The Extinction Cycle (Book 1, 2 & 3)
Science Fiction Book Review
This is my first attempt at reading anything from Nicholas Sansbury Smith and it was enjoyable. There is no literature in any of these pages but it’s excellent plane reading or sit by the beach fare. Reading these books is like turning on an old Seinfeld episode that you’ve already seen. There aren’t any surprises but you know you will be thoroughly entertained anyway.
The general premise is that some shady government jackwads decided to mix an ultimate warrior chemical cocktail with the Ebola virus to create the perfect biological weapon. Imagine dropping the bio weapons on a terrorist group, they would turn into transformed, crazed humans that would ravage their own population, then shortly die out due to the Ebola side of it several days later. Well, it gets out of the lab and pretty much kills the whole world. This all happens pretty quickly in the first book. The rest of that book and the following two deal with survival and the creation of counter bio weapons that can eliminate the monsters that were created when this escaped the lab.
The primary two characters are actually pretty well developed throughout the three books. They’re not complex at all and our author doesn’t put them into any scenarios that would stretch them into making any deeper, more introspective decisions. Our main protagonist is Beckham, the Delta Force badass that saw this go down from the very beginning. He is all about survival and his competency in that category is his primary trait. He’s as American as chocolate dipped and twice fried apple pie and you don’t see him have to make any really difficult choices throughout any of the books. Kate Lovato is our other lead and she is the doctor that ultimately cut down the population of monsters by 90% and now has the job of creating a new weapon that will eliminate the rest of them.
Not surprisingly, because after all PhDs and Delta force typically hang out at all the same bars, these two start to hit it off and eventually add benefits to their friend status. It is the perfect PG-13 relationship and, if not for the raging death of mankind and society around them, would feel like any other budding high school hook-up. Maybe college, but it’s no more complex than that. Almost all of the interactions between the main characters and others are all very black and white. There aren’t even close to fifty shades of grey in these connections, maybe two or one, tops.

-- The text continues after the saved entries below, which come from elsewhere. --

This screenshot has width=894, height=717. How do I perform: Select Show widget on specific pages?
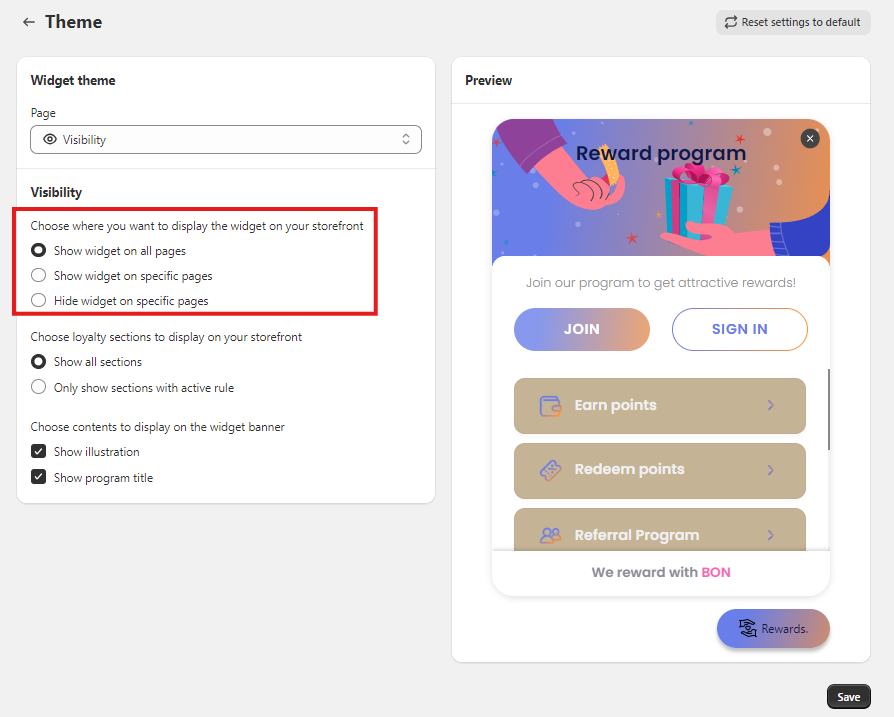click(x=37, y=275)
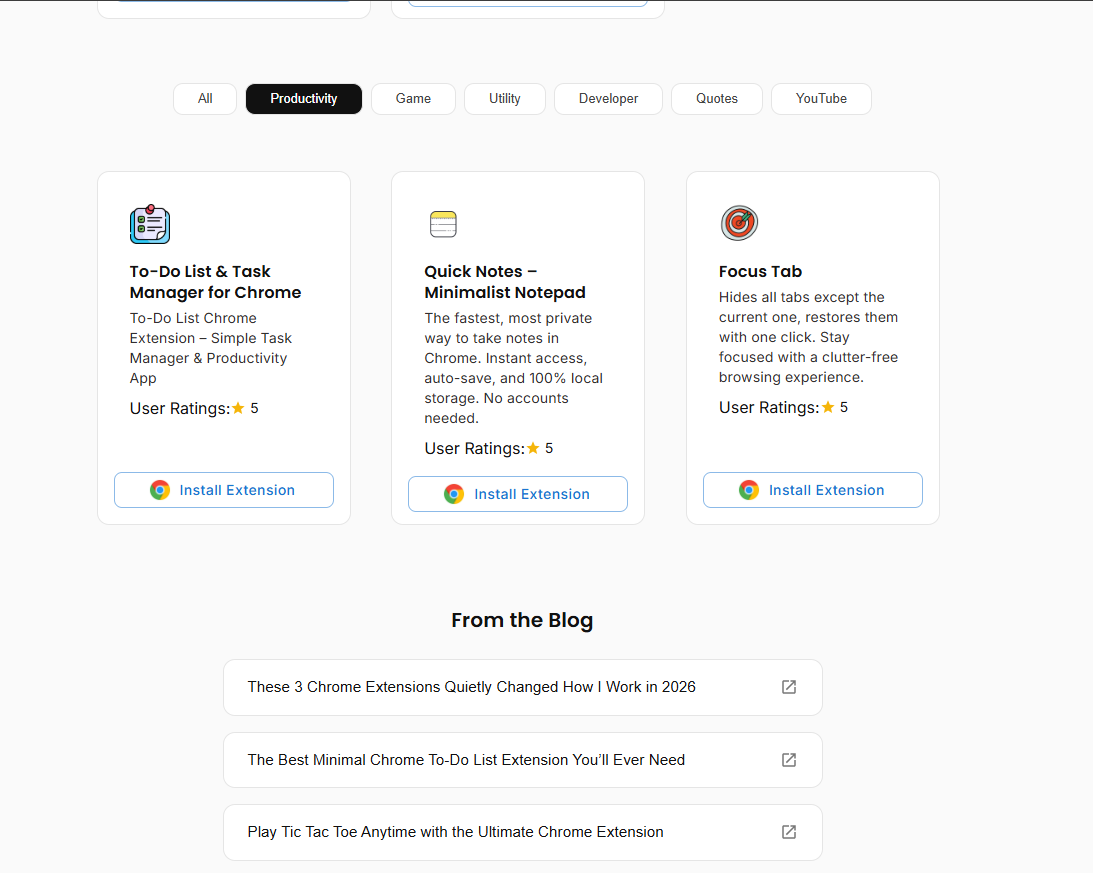Click the external link icon beside the 2026 blog post
Screen dimensions: 1093x873
point(789,687)
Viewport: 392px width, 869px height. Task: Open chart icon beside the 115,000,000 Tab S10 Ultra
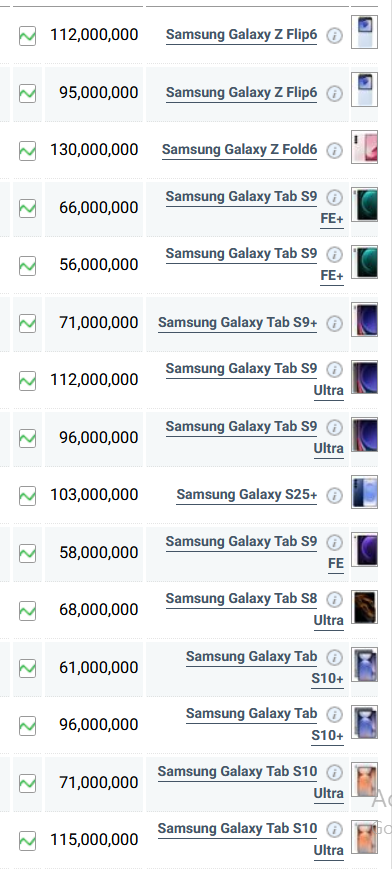point(27,840)
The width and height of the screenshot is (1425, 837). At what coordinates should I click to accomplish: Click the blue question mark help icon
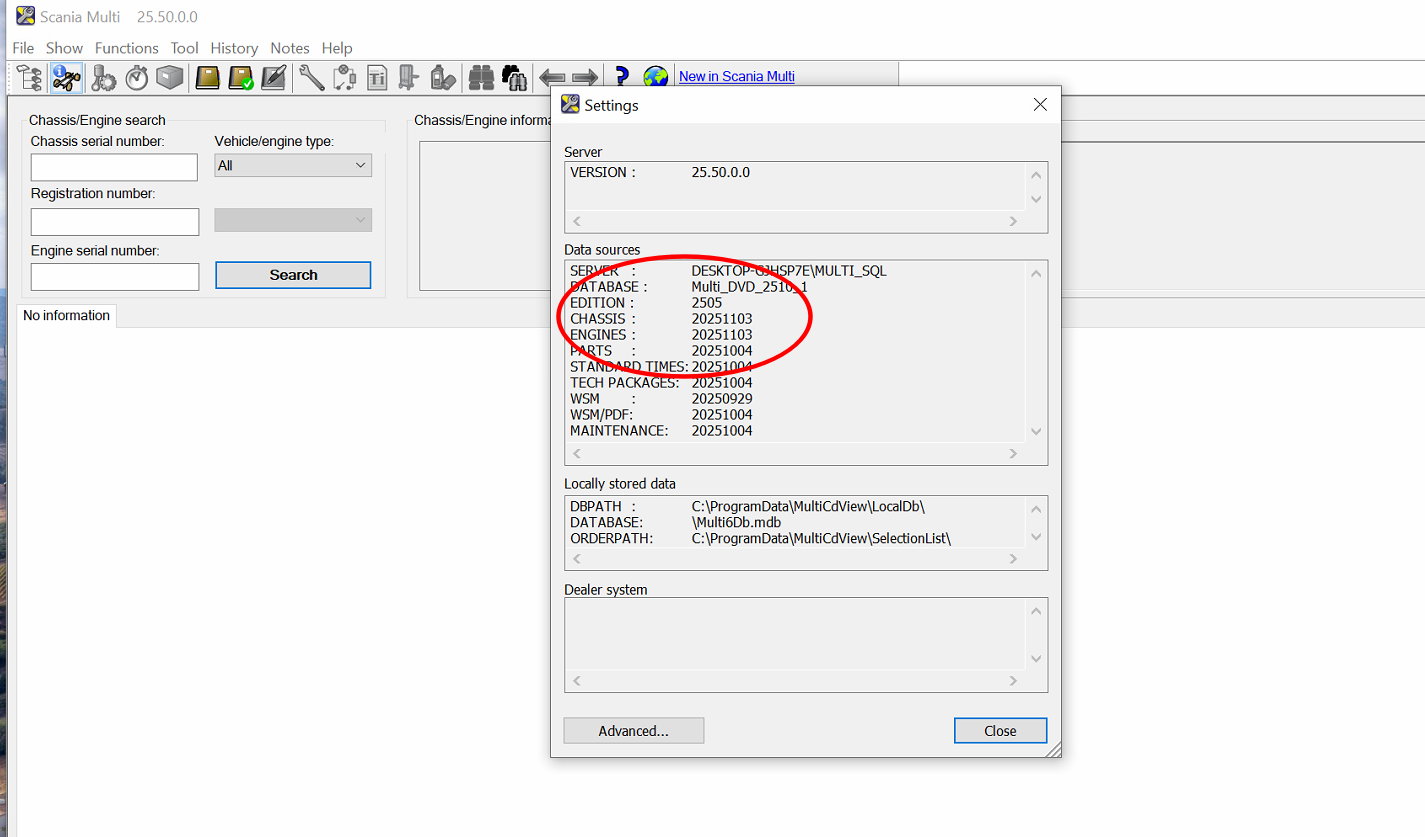point(621,76)
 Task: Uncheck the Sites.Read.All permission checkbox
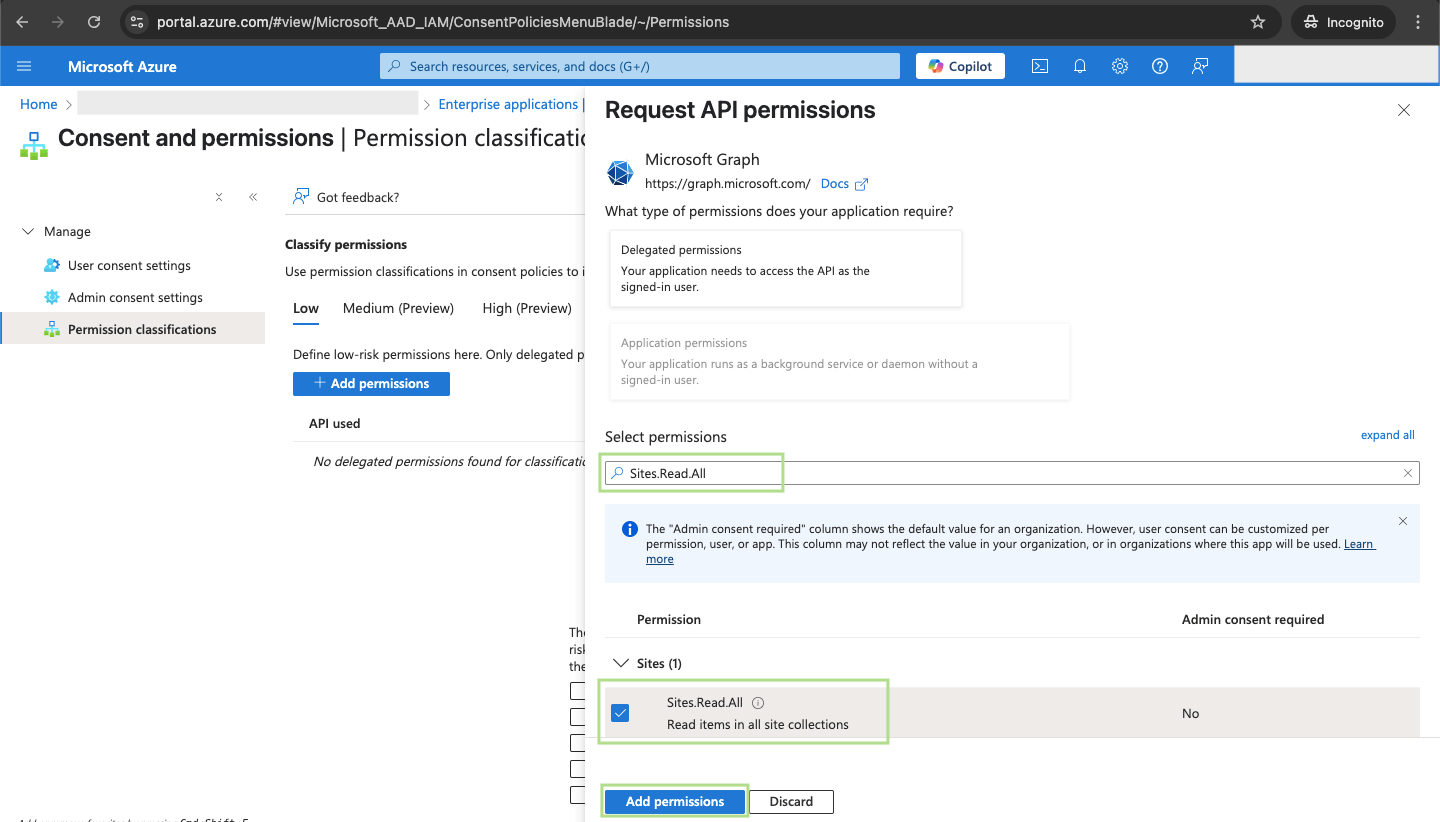pos(620,713)
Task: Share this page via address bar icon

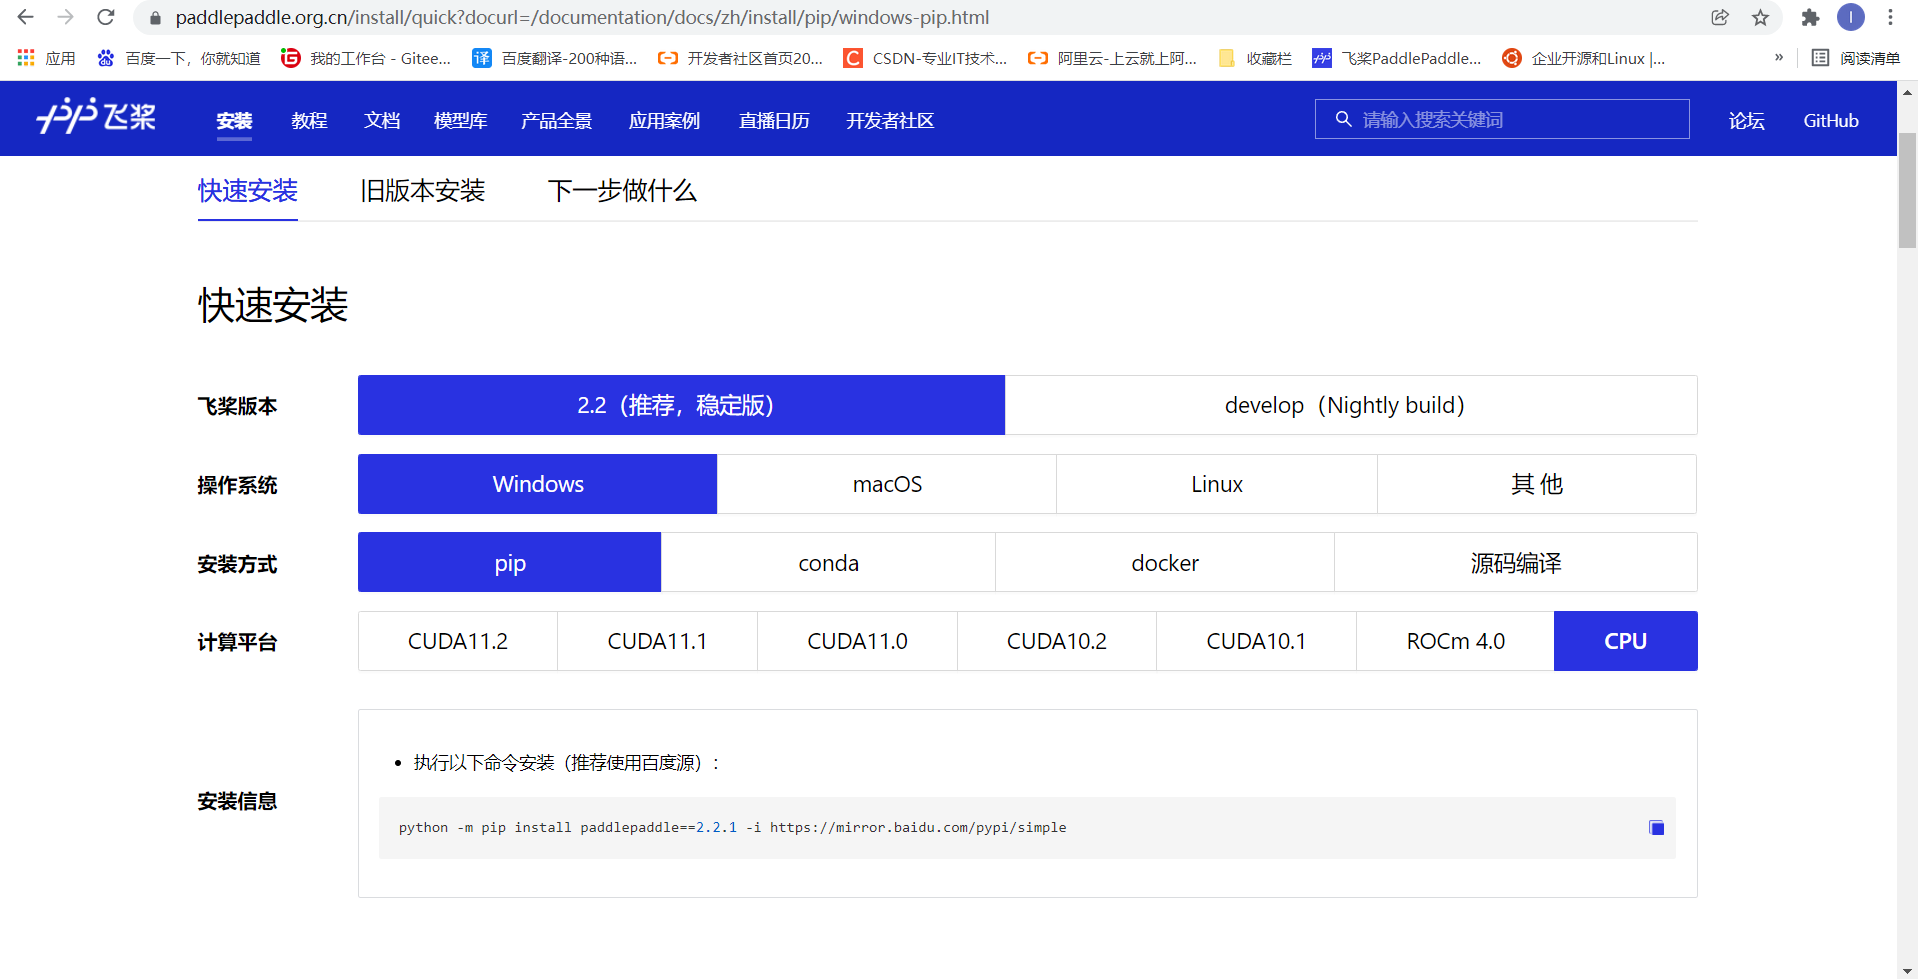Action: (1720, 17)
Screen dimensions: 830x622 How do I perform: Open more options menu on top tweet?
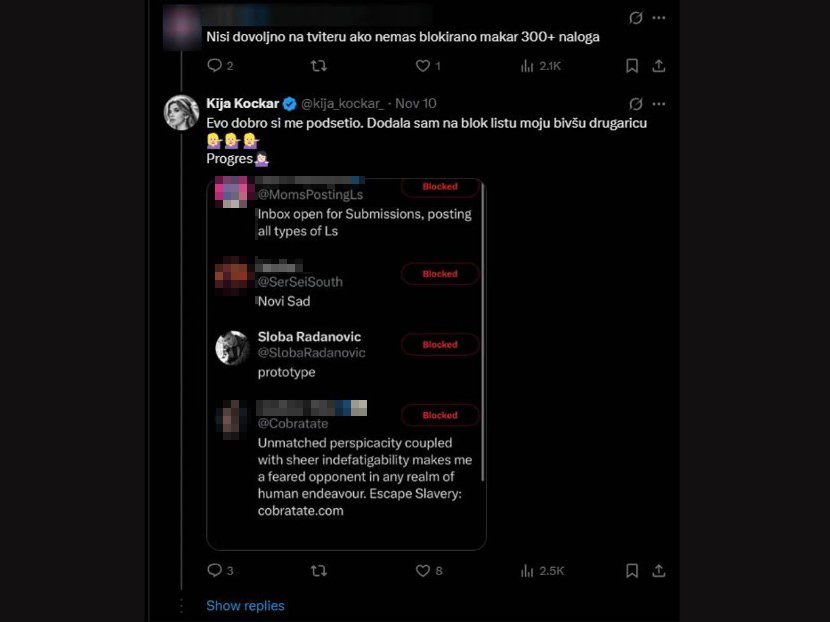[659, 18]
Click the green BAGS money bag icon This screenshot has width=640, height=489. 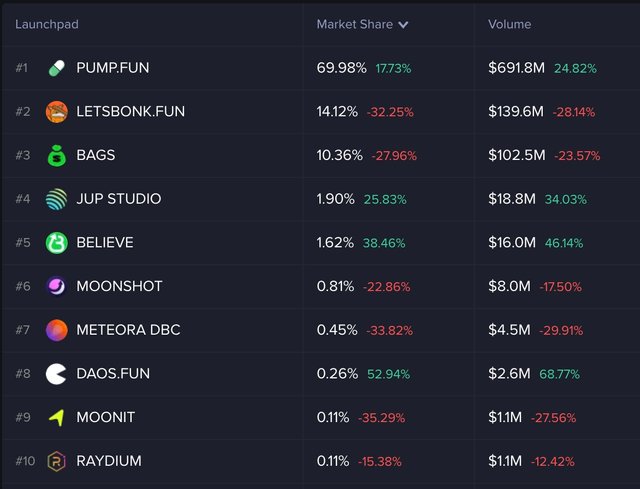pos(57,155)
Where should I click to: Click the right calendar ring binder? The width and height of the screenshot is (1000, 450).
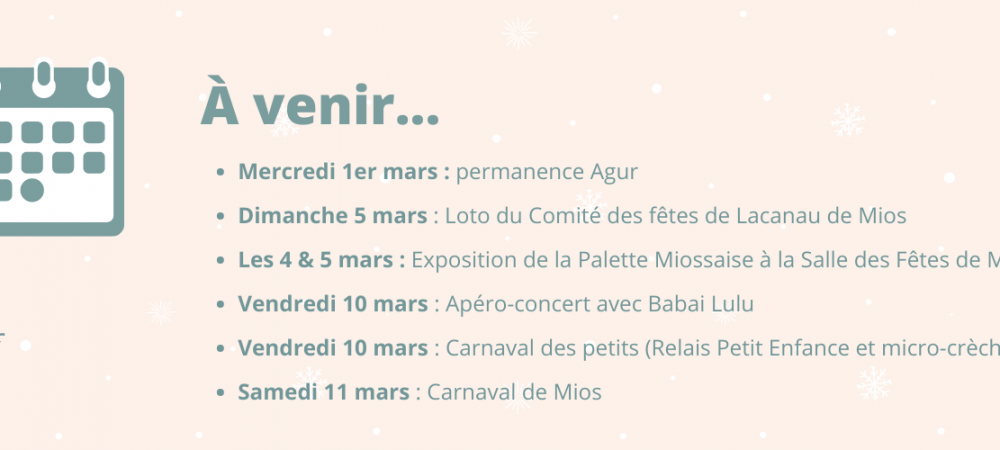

The other characters in the book have a serious case of red shirt-itis. New characters are introduced fairly often and just as often become kibbles and bits for the rage machines outside the walls. You can sense that Smith is doing his best to create emotional attachments to these side characters before killing them off but it’s not very effective. Without that attachment it is pretty hard to care about these deaths so they become an abstraction that fits into the ‘holy shit the whole world is crumbling’ bucket where all the other faceless deaths live. If he wants to add more drama, he’s gotta start killing his darlings.
He does a surprisingly thorough job with the science. He is not quite Michael Crichton level but he’s not far off. This was one of the things that kept me going: the science is pretty plausible. As is the idea that a couple of chicken-hawk assholes will be the ones that take us all down in the end.
He’s also got the plot thing down pretty damn well. You are rapidly moved from page to page as if a people walker mated with a treadmill and got stuck on high. Never a dull moment. Take this set of books for what they are and you will not be disappointed.